Make your loan and card repayments on time

Making up 35% of your credit is how well you have made loan and card repayments. If you miss a monthly repayment or are in an arrangement to pay, it will show on your credit rating. But it is only temporary because if you missed a few payments but then made several payments on time, your credit score will eventually improve.

With this in mind, you should prioritize paying your bills on time. Since many consumers in the UK get paid at the end of the month, they tend to set up a direct debit at the beginning of the month to automatically cover their bills.

If you cannot pay a credit card, mortgage or loan payment, you should speak to your lender as soon as you can who may be able to offer a ‘payment holiday' so you can skip payment for a month and this will not impact your credit score.

Credit builder credit cards

For many consumers and young people in particular, they cannot access the finance they need because they don't have any credit history and therefore they don't have a good credit score. The people that fall into this category may certainly be good customers to lend to; they just haven't had the chance to show their creditworthiness.

With specific credit builder credit cards, you can benefit from improved rates to start buying goods on credit and get used to repaying credit card bills each

month. This will show prospective lenders that you are used to managing credit and paying on time and will naturally improve your credit score.
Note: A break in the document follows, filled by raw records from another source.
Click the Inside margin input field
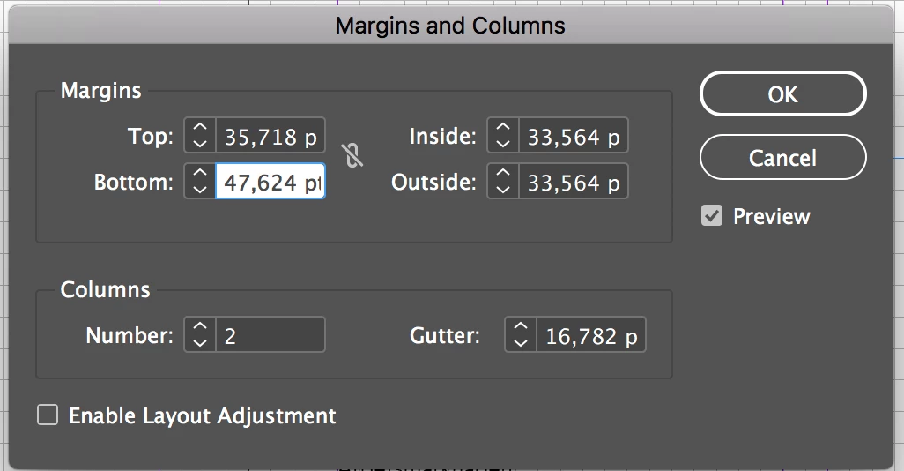The width and height of the screenshot is (904, 471). pyautogui.click(x=574, y=136)
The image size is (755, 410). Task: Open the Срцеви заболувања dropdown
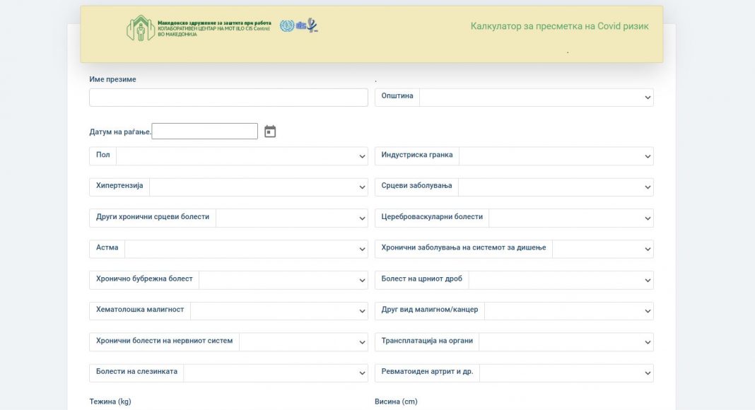click(x=556, y=187)
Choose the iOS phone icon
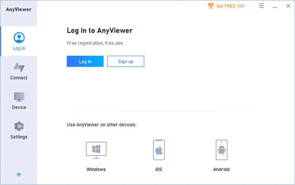 click(159, 150)
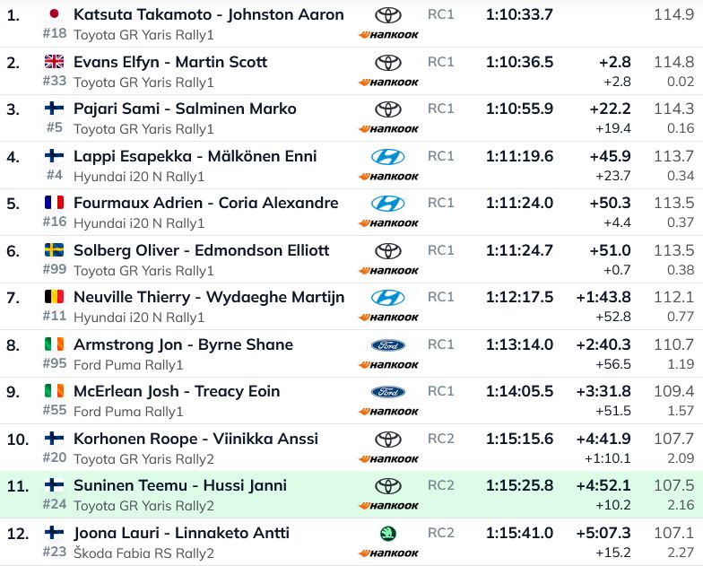Viewport: 703px width, 566px height.
Task: Click the Japan flag beside Katsuta Takamoto
Action: tap(54, 14)
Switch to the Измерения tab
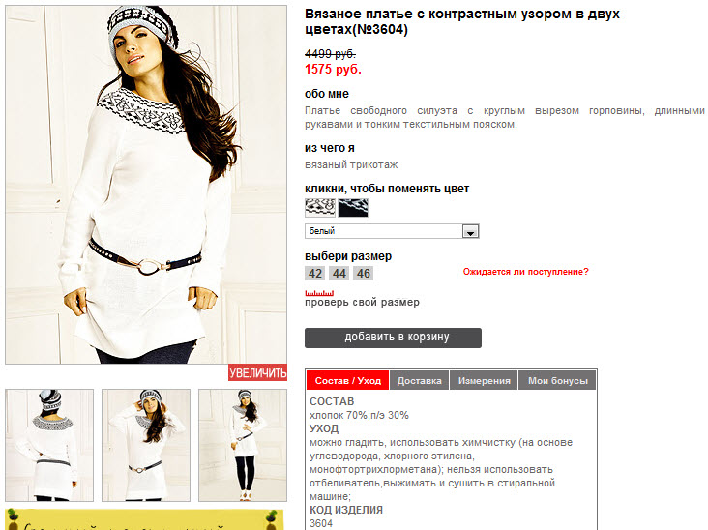The width and height of the screenshot is (708, 530). (x=484, y=380)
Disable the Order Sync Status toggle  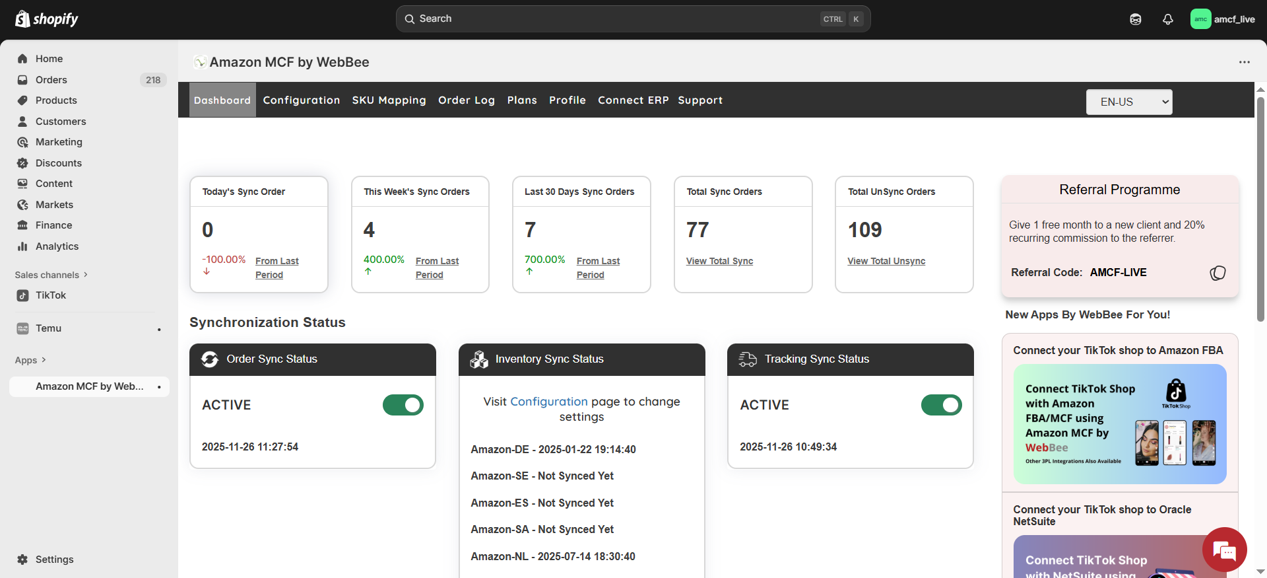tap(403, 405)
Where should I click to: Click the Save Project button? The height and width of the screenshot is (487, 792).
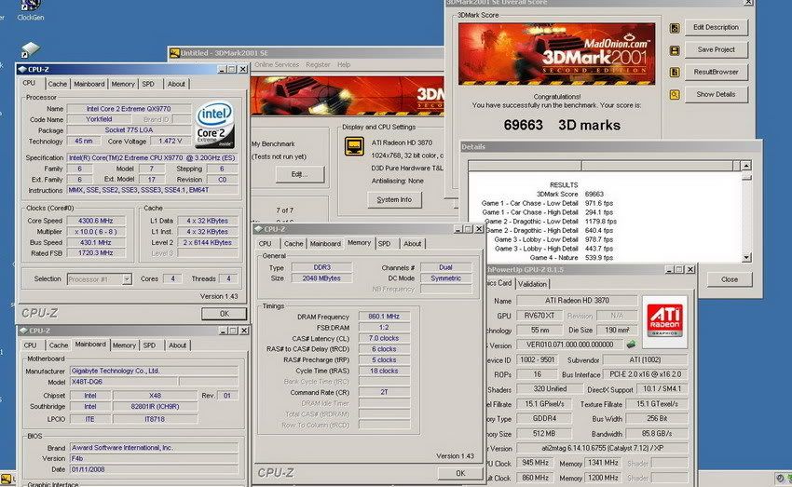[717, 49]
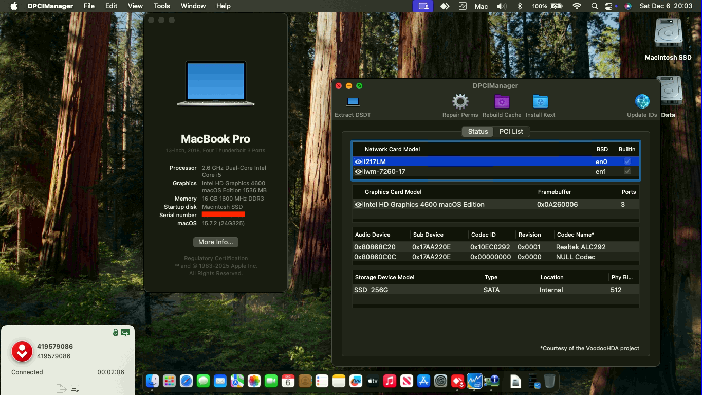Run Repair Perms from the toolbar

pos(460,102)
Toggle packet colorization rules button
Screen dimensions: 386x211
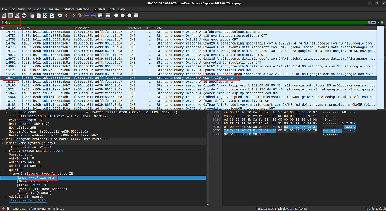point(108,16)
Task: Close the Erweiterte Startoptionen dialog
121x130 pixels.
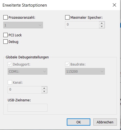Action: (x=114, y=5)
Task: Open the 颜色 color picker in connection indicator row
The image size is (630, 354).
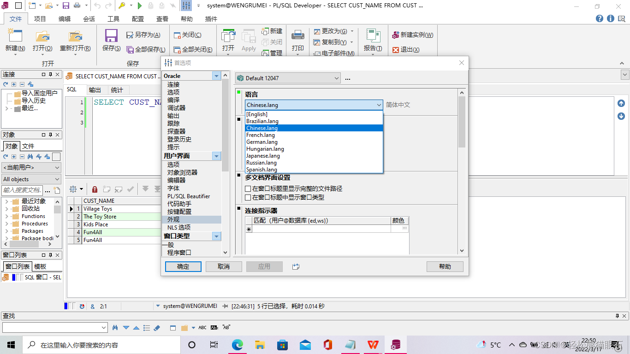Action: 404,228
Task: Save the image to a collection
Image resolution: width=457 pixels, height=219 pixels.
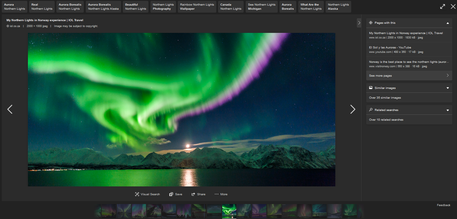Action: (175, 194)
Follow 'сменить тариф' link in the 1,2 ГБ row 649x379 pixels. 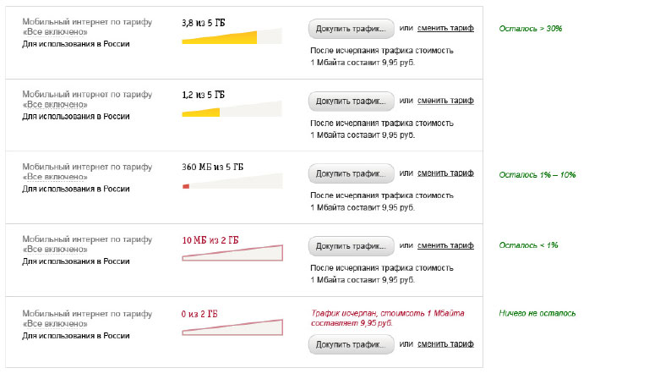(x=444, y=100)
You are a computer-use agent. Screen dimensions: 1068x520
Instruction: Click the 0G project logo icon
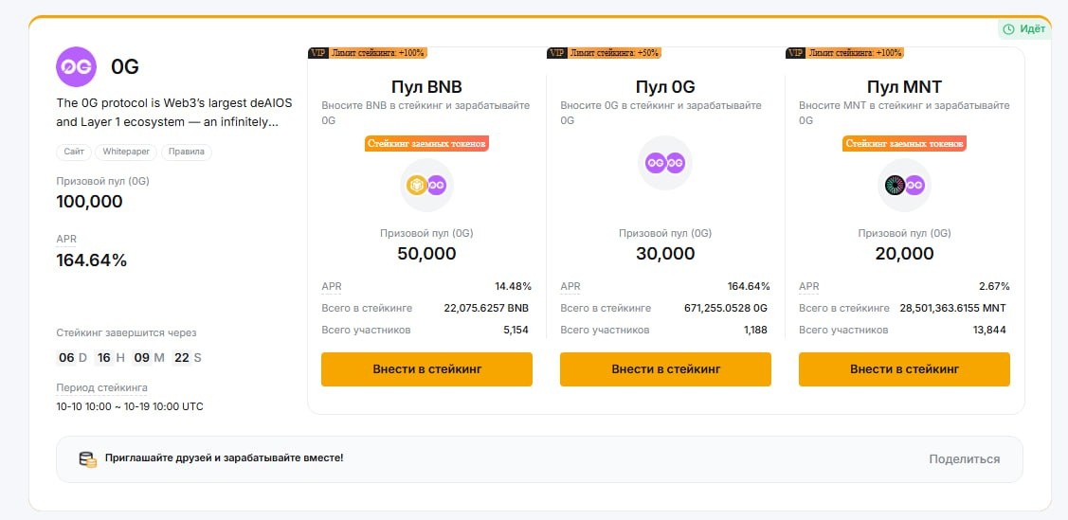(76, 66)
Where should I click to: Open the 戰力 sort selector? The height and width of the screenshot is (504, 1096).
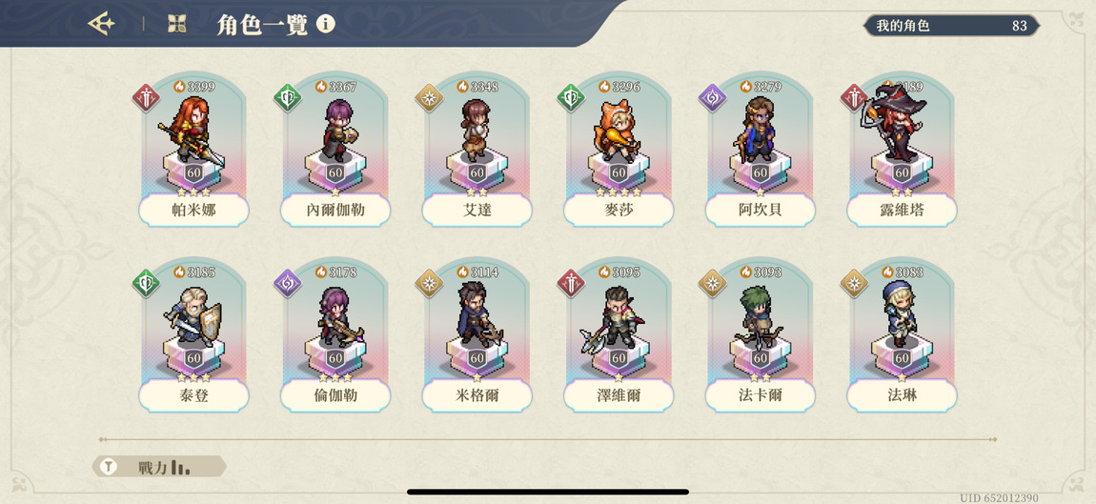coord(159,467)
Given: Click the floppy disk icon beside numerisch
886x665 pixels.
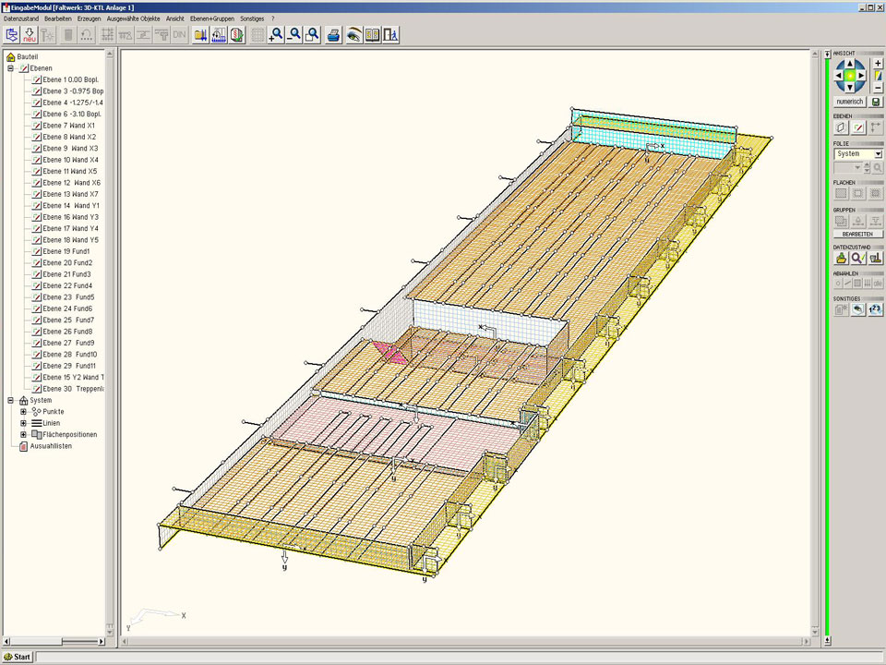Looking at the screenshot, I should (876, 102).
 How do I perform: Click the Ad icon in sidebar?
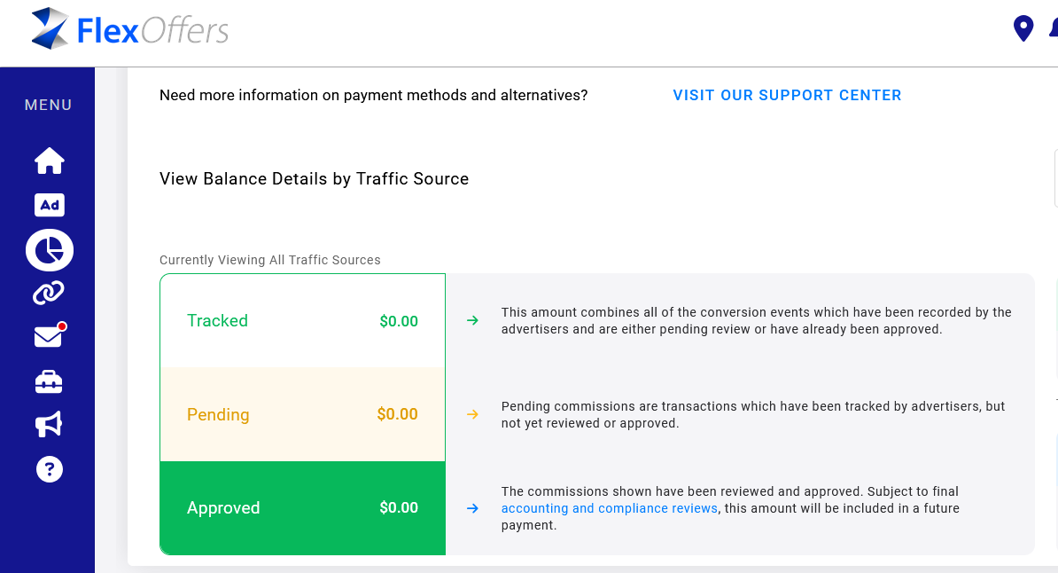(x=50, y=205)
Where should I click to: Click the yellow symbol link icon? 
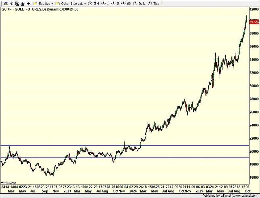5,3
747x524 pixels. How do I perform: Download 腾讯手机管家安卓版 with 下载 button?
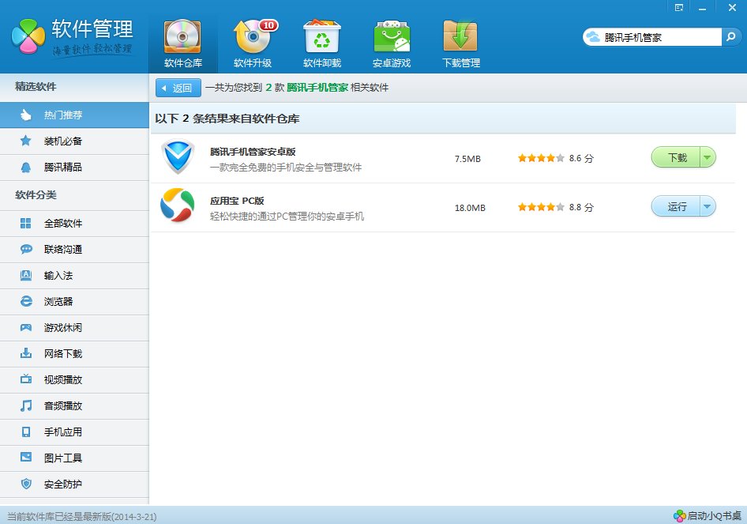point(676,158)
Limit your number of applications

By making too many inquiries for credit cards or loans, specifically in a short space of time, it will negatively impact your credit score. This is because it shows lenders that you are desperate for quick funds. So if you are in need money, it is worth being that extra bit patient to hear back from lenders or finding an alternative like selling old items or borrowing from a friend.

What does not impact your credit score?

There are a lot of everyday bills that actually do not affect your credit score. For instance, failing to pay a mobile phone contract will not worsen your credit rating, unless you pay for it by credit card and miss repayment on your credit card bill. Also not included in your credit score is how well you have paid council tax, utility bills, rent and prepaid cards.